L’histoire du cinéma allemand est à l’image de son pays. Suite à un départ semblable à tous les pays du monde, c’est-à-dire une duplication des films Lumière et ensuite des expériences similaires à celles de George Méliès, l’Allemagne donne naissance à son propre cinéma. Suite à la défaite de la Première Guerre mondiale, le cinéma allemand devient le reflet des angoisses de tout un peuple en créant le mouvement expressionniste. Parmi les chef-d’oeuvres de cette période, on compte Le Cabinet du docteur Caligari (Wiene, 1919), Nosferatu (Murnau, 1922) et bien sûr Metropolis (Lang, 1927).

Malheureusement, la prise du pouvoir politique par le Troisième Reich et Adolf Hitler met fin à l’expressionnisme allemand et éventuellement, au cinéma allemand dans son ensemble. Seuls les films approuvés par le parti Nazi sont produits et de ceux-là, très peu retiennent aujourd’hui notre attention à l’exception des réalisations de Leni Riefenstahl, en particulier Le Triomphe de la volonté (1935), considéré le plus grand film de propagande de l’histoire et Olympia (1936) un film d’art sur les jeux Olympiques de Berlin. L’Allemagne mettra bien longtemps à se remettre de cette deuxième défaite, mais une nouvelle génération de jeunes réalisateurs viendra prendre la relève à partir des années ’60. Parmi eux citons Rainer Werner Fassbinder (An American Soldier (1970)), Werner Herzog (Fitzcarraldo (1982)) et Wim Wenders (Les Ailes du désir (1988)).

Ces réalisateurs de l’Allemagne de l’Ouest sont largement responsables de la renaissance du cinéma allemand à l’échelle internationale. Avec la Réunification des deux Allemagne en 1990, la cinématographie se multiplie lentement et la fin du millénaire a vu naître de nouveaux talents allemands dont Tom Tykwer du groupe X Filme Creative Pool, réalisateur de Lola Rennt (Cours Lola cours,1998).

Partie 1: Une ouverture commune

L’intrigue du film Lola Rennt est d’une simplicité telle qu’elle se résume en une seule phrase : Lola (Franka Potente) a vingt minutes pour trouver 100 000 marks pour son copain Manni (Moritz Bleibtreu), qui doit cette somme à un escroc local, Ronnie.
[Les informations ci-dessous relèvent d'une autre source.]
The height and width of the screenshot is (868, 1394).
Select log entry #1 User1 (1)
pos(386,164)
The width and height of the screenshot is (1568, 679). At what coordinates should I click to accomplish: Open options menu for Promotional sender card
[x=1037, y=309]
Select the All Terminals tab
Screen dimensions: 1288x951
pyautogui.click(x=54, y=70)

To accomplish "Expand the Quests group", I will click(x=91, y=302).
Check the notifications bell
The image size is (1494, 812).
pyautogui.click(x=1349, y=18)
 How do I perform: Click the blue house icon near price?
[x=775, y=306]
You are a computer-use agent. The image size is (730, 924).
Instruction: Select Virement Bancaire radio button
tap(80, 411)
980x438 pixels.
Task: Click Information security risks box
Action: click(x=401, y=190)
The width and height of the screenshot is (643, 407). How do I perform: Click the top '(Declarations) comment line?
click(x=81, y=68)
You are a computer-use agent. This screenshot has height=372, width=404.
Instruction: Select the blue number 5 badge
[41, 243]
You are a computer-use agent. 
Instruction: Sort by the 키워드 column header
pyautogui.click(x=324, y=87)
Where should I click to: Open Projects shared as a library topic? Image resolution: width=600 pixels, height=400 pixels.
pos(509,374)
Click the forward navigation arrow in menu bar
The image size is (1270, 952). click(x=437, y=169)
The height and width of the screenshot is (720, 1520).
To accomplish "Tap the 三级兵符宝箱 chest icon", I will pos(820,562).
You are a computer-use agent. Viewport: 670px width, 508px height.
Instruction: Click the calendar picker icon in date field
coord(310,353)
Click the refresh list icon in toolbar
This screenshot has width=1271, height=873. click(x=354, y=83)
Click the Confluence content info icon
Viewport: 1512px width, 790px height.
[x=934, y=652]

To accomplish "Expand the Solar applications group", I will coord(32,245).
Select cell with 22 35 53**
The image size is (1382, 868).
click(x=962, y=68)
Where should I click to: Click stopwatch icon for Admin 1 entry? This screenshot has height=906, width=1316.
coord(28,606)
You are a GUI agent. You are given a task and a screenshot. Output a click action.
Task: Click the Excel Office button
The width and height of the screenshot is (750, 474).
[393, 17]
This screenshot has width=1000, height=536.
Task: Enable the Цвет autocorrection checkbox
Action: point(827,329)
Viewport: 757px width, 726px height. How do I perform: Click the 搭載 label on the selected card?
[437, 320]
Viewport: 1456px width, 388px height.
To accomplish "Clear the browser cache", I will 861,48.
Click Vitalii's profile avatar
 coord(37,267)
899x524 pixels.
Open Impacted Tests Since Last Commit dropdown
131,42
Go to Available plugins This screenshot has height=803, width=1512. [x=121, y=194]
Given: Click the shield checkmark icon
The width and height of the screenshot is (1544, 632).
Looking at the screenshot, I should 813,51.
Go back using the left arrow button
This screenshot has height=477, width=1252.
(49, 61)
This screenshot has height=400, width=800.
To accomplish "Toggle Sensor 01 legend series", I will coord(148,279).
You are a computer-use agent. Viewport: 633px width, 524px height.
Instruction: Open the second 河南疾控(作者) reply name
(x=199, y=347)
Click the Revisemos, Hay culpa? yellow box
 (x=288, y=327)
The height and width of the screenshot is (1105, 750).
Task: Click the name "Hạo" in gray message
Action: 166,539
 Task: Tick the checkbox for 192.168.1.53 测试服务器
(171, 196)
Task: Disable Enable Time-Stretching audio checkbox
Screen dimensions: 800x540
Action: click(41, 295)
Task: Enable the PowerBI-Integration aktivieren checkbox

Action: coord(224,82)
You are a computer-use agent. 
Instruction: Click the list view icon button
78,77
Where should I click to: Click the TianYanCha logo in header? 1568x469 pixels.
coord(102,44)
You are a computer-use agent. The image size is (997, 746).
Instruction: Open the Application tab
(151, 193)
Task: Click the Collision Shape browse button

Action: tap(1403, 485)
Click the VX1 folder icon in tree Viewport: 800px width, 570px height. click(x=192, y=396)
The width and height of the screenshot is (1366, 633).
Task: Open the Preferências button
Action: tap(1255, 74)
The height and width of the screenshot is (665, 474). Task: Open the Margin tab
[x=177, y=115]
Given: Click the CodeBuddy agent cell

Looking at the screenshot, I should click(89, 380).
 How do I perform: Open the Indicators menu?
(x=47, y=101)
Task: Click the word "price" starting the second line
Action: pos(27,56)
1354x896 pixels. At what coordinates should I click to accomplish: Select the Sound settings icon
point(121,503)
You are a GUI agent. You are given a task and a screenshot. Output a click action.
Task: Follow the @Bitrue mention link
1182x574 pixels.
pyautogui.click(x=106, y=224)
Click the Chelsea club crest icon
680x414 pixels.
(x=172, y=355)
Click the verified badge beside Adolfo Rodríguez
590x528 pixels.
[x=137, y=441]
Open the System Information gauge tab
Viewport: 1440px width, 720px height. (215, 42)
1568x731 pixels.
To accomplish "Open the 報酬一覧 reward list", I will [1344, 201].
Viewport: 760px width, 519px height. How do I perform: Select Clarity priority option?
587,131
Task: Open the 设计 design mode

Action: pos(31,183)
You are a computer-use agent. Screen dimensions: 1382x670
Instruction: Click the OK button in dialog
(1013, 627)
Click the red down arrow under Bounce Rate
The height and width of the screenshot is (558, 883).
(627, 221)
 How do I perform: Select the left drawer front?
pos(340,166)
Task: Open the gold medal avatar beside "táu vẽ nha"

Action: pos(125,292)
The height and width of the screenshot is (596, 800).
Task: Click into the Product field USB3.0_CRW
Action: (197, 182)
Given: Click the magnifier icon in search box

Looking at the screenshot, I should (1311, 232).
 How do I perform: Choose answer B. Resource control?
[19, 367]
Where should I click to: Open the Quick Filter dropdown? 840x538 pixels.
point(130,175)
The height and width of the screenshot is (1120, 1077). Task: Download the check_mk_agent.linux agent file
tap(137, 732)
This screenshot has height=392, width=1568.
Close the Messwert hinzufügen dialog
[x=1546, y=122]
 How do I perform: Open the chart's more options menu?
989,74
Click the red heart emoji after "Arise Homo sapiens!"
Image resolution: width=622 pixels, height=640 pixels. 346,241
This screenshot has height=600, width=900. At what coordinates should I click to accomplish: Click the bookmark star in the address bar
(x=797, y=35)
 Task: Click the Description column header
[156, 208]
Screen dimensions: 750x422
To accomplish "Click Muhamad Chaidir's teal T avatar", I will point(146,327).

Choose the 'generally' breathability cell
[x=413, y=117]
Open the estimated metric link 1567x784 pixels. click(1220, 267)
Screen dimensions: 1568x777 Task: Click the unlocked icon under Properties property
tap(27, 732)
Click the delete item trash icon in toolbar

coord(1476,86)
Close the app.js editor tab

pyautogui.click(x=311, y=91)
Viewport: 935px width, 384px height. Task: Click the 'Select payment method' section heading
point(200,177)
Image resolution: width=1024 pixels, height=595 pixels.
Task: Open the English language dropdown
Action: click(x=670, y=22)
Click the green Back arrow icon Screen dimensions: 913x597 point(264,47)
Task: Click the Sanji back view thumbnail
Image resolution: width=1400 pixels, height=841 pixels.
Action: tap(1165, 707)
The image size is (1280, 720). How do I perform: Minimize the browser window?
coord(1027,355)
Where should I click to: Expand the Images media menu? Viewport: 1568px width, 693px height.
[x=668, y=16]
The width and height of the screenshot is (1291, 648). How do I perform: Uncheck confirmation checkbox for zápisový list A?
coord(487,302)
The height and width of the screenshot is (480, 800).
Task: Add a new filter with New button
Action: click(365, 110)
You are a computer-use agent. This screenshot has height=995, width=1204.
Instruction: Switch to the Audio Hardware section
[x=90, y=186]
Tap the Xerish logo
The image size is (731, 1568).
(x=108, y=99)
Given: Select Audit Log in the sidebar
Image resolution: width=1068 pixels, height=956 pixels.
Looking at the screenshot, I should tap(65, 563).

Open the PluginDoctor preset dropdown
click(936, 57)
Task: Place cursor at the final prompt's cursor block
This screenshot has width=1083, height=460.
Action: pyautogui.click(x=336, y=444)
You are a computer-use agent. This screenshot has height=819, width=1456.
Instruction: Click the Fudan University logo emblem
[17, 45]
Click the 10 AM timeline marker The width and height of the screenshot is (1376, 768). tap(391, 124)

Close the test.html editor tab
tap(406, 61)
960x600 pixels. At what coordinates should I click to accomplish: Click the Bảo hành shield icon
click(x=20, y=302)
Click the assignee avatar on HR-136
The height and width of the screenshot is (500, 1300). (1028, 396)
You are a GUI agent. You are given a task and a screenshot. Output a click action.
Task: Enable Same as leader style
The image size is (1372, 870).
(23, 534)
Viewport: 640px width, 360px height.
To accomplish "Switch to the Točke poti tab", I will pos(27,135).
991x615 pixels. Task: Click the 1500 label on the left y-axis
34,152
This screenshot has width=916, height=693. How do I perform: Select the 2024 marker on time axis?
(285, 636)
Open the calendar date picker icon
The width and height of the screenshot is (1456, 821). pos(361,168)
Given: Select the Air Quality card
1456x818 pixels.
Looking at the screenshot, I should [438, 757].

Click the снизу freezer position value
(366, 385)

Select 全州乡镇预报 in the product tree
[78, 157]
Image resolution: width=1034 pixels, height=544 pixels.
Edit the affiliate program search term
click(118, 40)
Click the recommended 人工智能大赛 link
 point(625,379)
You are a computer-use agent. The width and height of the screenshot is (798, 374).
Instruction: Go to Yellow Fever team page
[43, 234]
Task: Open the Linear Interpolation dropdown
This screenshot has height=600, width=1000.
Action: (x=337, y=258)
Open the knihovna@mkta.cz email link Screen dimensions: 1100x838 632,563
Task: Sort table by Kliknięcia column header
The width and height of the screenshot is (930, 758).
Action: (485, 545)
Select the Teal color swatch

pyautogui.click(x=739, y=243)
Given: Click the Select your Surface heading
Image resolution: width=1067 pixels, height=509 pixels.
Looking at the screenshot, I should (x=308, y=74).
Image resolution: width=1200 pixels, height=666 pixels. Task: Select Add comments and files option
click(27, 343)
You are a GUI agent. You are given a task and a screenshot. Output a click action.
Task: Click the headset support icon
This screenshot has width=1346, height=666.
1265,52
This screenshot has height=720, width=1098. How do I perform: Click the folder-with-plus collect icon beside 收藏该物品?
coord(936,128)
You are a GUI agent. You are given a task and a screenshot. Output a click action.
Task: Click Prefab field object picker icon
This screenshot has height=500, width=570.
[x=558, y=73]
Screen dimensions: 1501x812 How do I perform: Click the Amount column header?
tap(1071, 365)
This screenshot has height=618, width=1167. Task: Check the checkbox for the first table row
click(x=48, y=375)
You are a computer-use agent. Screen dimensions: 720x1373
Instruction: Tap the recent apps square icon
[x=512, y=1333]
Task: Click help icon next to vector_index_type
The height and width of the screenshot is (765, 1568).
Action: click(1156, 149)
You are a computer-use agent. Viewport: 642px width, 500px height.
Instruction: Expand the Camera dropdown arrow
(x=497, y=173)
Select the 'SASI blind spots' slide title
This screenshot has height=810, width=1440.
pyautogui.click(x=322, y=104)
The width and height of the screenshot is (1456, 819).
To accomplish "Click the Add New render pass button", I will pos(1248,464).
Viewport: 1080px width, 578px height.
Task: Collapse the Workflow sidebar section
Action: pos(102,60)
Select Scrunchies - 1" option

Le déroulement narratif du film présente trois versions différentes de cette course contre la montre suite à quelques scènes d’ouverture communes aux trois versions. Le premier plan du film offre une citation au spectateur : "Nach dem Spiel ist vor dem Spiel" ("Après la partie est avant la partie"). Il s’agit d’une phrase prononcée par S. Herberger, un coach de soccer très apprécié en Allemagne et qui renvoie sans doute à la structure unique du film à venir. La première image du film est celle d’une horloge à caractère expressionniste qui renvoie simultanément au cinéma allemand du passé mais aussi à l’idée que l’histoire continue, que le temps s’écoule, le leitmotiv principal de l’œuvre.

Mentionnons aussi que le prénom de Lola est une référence au personnage de Lola-Lola interprétée par la séduisante Marlene Dietrich dans le classique allemand Blaue Engel, Der (The Blue Angel (von Sternberg, 1930)). Lola Rennt présente ensuite une foule parmi laquelle on distingue quelques personnages qui auront un rôle à jouer dans l’histoire à venir.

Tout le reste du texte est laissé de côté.